Tuesday, February 12, 2019

Slow Down

Yesterday I took a tumble, a spill down the couple of stairs into my garage. I lay sprawled on the floor, wondering what and how it happened. I picked myself up and went about what I was doing. Luckily I wasn't hurt - a few aches here and there but not much else.

Later, thinking about it, I realized I was rushing around to get things ready for my afternoon class. This was at about 8:00 am. There was no need to rush. I was hurrying for the sake of...saving time later I guess. I'm not sure why I felt such a need to hurry. But that's when I usually make the biggest mistakes. When I rush, my brain is thinking beyond what I am doing.
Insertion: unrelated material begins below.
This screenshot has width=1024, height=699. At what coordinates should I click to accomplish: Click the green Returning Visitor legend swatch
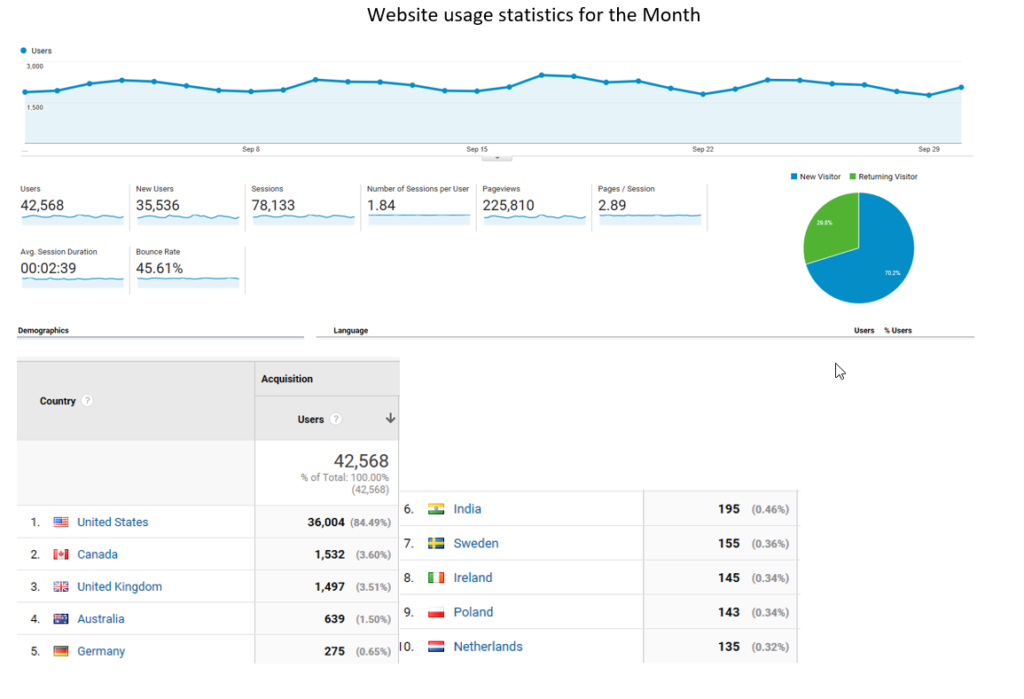[x=853, y=177]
Instead of things about going down the stairs or even collecting what I needed, I was busily preoccupied by things several steps down the road. So I stumbled and tumbled and crashed.

I find myself doing this in lots of different areas of life. I'm rushing mentally and make mistakes in my work...mistakes that slow me down rather than let me get ahead. I rush through reading my Bible so I can check it off my to-do list - and miss the message that God has for me that day. I push kids to finish an activity and miss out on the conversation and insight I would have received - and maybe some great teachable moments that I could have shared.

Too much of my life is in a hurry. I need to slow down and really experience what's happening. Enjoy the moment I'm in. See the joy and beauty in whatever is happening right then. Learn the lessons that are being presented if I'll just take a breath and see them.

I have lots to do but I don't want to look back on a day...or a week...or a life and wonder what I missed because I was in too big of a hurry to get to the next thing.

This is the day that the Lord has made. I will rejoice, savor, enjoy it.